10 Common Pitfalls When Streaming JSON in Node.js and Safer Patterns
This guide enumerates ten frequent traps encountered when streaming JSON in Node.js—such as assuming one chunk per object, UTF‑8 split issues, missing newline delimiters, back‑pressure overload, and handling of large numbers—and presents reliable patterns like using NDJSON framing, StringDecoder, pipeline, and proper error handling to avoid data loss and memory spikes.
Streaming JSON in Node is fraught with traps: chunk boundaries, UTF‑8 splits, back‑pressure, and NDJSON edge cases. Below are ten common pitfalls and safer patterns that avoid memory explosions or silent data corruption.
Architecture Flow: Where Streaming JSON Fails
Most data‑processing pipelines look like this:
HTTP response (readable stream)
│ (chunks)
▼
Decode bytes → string
│ (possible partial tokens)
▼
Framework (NDJSON / JSON array / SSE)
│ (record delimiters)
▼
Parse (JSON.parse / streaming parser)
▼
Transform → write / database / queueThe traps occur at the boundaries: byte‑to‑string conversion, framing, back‑pressure, and error handling.
1) Assuming One Chunk Equals One JSON Object
Trap
Typical code:
res.on("data", (chunk) => {
const obj = JSON.parse(chunk); // 💥
});A chunk can contain half a JSON token, multiple objects, or any combination.
Safer Pattern
Frame the stream (NDJSON lines, JSON‑array elements, or a streaming parser). If you control the producer, prefer NDJSON.

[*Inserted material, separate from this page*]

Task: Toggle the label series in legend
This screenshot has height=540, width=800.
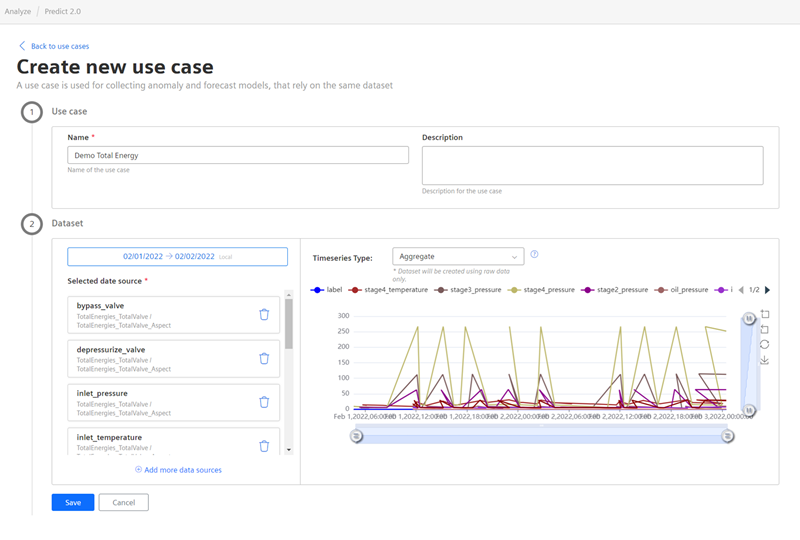Action: (327, 290)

2) UTF‑8 Characters Split Across Chunks
Trap
Naïvely converting a buffer to a string can split multi‑byte characters, producing replacement characters or corrupted JSON.
Safer Pattern
Use StringDecoder to safely decode UTF‑8 across chunk boundaries.
import { StringDecoder } from "node:string_decoder";
const decoder = new StringDecoder("utf8");
let buf = "";
stream.on("data", (chunk) => {
buf += decoder.write(chunk);
});
stream.on("end", () => {
buf += decoder.end();
});Combine decoding with framing instead of building a huge buffer.
3) NDJSON "Almost Works" Until a Newline Appears Inside a String
Trap
NDJSON relies on newline as a record delimiter. Real newlines inside JSON strings break the line splitter.
Safer Pattern
Ensure the producer outputs one JSON object per line , compact and valid.
Validate the stream and fail fast on framing corruption.
4) Missing Trailing Newline Causes Last Record Loss
Trap
If your code only parses when it sees a newline, the final object without a trailing \n is silently dropped.
Safer Pattern (NDJSON line splitter)
Keep a remainder buffer and flush it on end.
import { Transform } from "node:stream";
import { StringDecoder } from "node:string_decoder";
class NdjsonParser extends Transform {
constructor() {
super({ readableObjectMode: true });
this.decoder = new StringDecoder("utf8");
this.remainder = "";
}
_transform(chunk, _enc, cb) {
this.remainder += this.decoder.write(chunk);
const lines = this.remainder.split("
");
this.remainder = lines.pop(); // keep last partial line
try {
for (const line of lines) {
if (!line.trim()) continue;
this.push(JSON.parse(line));
}
cb();
} catch (e) {
cb(e);
}
}
_flush(cb) {
try {
const tail = (this.remainder + this.decoder.end()).trim();
if (tail) this.push(JSON.parse(tail));
cb();
} catch (e) {
cb(e);
}
}
}This is the "boring but correct" NDJSON baseline.
5) Ignoring Back‑Pressure Leads to Memory Spikes
Trap
Your parsing runs faster than writing, causing the pipeline to buffer objects in memory.
Safer Pattern
Use pipeline() with proper streams so Node manages back‑pressure.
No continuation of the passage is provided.